** begin DOCUMENT EXTRACT **

Blog dedicated to reporting on Mexican drug cartels
on the border line between the US and Mexico

Monday, June 19, 2017

Kaplan: The mysterious gringo that escaped by helicopter

Translated by Otis B Fly-Wheel for Borderland Beat from a Sinembargo article

Subject Matter: David Joel Kaplan
Recommendation: No prior subject matter knowledge required

Other articles in this series by Humberto Padgett
Traconi the escape artist of La Tanga Rosa
The Grey Automobile Gang

David Joel Kaplan starred in what was known in 1971 as "the escape of the century". As spectacular as the escape of El Chapo Guzman from Altiplano. David Kaplan was imprisoned in the Santa Martha Acatitla Prison, which was considered the most secure in the country, his escape was planned with milimetric precision by his sister.

Reporter: Humberto Padgett
A Bell helicopter fitted with a super-charged turbine, and piloted by an ex Vietnam vet was his vehicle to liberty.

Previously, like El Chapo in his escape from Puente Grande, he had tried to escape hidden in the pile of dirty clothes, the escape was foiled by someone giving up his plan.

Another escape idea by Kaplan was to hide in the false floor of a van owned by another USA prisoner called Church, who had been imprisoned for assassinating a Mexican policeman with his bare hands, this escape was also foiled.

These escape attempts proved fruitless until 18th of August of 1971 around 6:30 pm he achieved it, and like El Chapo, from under the noses of the guards.

** end DOCUMENT EXTRACT **

TO BE DONE =
Answer these questions about the article on Kaplan's helicopter escape:
(a) In which prison was David Joel Kaplan held?
(b) Who piloted the helicopter used in the escape?
(c) On what date and at about what time did the escape succeed?

** begin DATASET ROWS **

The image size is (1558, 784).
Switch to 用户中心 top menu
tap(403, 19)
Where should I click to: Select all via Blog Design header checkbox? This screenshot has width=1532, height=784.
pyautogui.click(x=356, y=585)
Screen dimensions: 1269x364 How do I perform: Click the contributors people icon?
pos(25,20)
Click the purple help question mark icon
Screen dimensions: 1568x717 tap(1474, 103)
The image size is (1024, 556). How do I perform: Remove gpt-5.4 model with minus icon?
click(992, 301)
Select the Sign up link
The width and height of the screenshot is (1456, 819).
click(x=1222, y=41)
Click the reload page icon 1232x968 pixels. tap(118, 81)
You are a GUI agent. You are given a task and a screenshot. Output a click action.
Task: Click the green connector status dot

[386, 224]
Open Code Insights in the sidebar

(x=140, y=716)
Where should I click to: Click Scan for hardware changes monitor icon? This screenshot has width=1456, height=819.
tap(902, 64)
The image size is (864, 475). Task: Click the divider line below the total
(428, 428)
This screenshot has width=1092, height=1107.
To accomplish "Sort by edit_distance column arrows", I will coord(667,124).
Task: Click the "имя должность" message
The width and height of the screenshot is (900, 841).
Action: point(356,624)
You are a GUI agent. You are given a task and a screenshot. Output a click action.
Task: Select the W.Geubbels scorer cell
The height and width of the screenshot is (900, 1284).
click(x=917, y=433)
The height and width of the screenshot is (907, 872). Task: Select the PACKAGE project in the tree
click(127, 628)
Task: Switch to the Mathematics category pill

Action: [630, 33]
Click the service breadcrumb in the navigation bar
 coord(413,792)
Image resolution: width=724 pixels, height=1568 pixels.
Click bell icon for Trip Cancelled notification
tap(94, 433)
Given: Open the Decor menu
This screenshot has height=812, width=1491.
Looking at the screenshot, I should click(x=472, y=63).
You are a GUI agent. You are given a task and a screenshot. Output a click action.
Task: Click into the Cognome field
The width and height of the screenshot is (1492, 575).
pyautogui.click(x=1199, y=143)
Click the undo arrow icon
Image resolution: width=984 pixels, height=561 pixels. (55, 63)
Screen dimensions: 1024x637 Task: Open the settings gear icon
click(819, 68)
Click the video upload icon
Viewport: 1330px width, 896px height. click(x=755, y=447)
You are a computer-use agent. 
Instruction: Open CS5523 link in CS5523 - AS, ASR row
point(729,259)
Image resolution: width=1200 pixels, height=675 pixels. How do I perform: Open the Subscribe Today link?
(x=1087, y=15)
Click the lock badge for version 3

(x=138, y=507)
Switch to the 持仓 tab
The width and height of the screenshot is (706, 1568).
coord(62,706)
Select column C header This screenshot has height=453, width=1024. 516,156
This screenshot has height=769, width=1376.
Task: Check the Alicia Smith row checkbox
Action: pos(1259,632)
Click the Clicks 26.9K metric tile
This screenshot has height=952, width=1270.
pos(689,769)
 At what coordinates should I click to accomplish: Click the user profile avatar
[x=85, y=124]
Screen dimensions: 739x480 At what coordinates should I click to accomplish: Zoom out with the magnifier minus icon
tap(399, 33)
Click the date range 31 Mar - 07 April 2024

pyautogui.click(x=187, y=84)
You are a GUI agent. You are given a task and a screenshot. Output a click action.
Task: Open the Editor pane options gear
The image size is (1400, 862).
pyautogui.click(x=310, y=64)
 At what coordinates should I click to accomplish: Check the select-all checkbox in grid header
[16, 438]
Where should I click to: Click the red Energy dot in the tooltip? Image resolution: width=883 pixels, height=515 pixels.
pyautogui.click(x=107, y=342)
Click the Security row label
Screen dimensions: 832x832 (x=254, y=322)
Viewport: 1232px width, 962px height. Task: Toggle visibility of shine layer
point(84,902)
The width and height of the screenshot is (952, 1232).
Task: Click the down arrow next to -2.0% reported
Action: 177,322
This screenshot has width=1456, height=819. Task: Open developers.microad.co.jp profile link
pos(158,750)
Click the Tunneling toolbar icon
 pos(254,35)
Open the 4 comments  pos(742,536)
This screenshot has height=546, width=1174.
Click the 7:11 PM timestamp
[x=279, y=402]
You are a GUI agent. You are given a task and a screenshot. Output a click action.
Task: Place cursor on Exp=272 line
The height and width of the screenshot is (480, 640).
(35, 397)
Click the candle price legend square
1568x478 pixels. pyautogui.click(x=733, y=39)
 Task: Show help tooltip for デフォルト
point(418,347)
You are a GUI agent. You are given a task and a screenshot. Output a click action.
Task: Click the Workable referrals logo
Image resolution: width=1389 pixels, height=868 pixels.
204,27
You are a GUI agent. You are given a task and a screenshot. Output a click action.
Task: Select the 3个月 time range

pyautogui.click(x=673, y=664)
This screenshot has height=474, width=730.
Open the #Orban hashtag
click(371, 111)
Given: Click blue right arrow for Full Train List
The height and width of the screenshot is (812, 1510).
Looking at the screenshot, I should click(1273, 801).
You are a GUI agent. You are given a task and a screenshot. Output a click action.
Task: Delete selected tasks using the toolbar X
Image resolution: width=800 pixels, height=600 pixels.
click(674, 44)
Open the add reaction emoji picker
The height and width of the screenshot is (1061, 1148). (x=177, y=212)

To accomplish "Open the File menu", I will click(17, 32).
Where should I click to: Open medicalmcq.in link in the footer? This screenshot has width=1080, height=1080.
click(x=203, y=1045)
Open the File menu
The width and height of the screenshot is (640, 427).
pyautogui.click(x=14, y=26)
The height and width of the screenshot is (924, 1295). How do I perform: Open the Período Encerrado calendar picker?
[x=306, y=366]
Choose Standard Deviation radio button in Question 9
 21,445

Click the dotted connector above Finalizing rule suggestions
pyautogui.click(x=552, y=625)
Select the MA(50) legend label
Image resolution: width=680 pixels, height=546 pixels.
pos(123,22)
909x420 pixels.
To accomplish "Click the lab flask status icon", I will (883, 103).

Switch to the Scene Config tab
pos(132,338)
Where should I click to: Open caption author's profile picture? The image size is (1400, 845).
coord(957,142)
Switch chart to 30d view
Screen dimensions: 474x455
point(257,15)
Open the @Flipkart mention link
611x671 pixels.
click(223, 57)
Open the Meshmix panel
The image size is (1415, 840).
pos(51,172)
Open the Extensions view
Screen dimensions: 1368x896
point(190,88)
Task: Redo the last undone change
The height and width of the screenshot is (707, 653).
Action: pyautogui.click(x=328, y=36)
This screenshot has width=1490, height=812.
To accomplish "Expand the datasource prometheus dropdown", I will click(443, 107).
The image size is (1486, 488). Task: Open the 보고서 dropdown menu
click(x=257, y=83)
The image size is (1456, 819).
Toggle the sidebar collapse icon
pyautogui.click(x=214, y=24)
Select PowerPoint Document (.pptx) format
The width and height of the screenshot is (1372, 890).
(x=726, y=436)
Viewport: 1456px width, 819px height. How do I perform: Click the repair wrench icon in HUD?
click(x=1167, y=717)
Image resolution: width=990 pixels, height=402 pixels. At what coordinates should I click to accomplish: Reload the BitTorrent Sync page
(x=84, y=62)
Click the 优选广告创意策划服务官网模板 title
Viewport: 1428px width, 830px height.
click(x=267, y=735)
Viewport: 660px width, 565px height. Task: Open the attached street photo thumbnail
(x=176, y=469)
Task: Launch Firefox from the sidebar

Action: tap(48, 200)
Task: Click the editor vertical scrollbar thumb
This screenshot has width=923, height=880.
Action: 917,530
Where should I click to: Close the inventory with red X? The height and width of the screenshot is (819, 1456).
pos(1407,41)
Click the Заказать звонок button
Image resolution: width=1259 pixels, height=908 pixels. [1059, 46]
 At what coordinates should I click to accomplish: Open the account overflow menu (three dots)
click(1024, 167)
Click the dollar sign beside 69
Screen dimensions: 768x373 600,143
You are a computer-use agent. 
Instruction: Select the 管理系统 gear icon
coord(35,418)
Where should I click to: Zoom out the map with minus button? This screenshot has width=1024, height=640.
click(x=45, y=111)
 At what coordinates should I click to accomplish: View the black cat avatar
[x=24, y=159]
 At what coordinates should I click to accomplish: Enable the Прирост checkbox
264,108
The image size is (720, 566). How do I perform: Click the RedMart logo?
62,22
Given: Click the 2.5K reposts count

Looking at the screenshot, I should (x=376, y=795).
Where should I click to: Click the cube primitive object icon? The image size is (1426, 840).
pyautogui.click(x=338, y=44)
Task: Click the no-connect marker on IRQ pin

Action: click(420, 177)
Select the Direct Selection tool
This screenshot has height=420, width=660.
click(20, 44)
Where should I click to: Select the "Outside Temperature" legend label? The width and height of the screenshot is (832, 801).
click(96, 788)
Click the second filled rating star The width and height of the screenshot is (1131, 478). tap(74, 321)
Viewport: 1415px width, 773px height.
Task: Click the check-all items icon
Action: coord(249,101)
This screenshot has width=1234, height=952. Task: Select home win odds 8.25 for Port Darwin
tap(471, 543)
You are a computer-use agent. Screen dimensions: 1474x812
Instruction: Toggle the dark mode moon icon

** end DATASET ROWS **

FULL RESPONSE =
(a) The Santa Martha Acatitla Prison.
(b) An ex Vietnam vet.
(c) On August 18, 1971, at around 6:30 pm.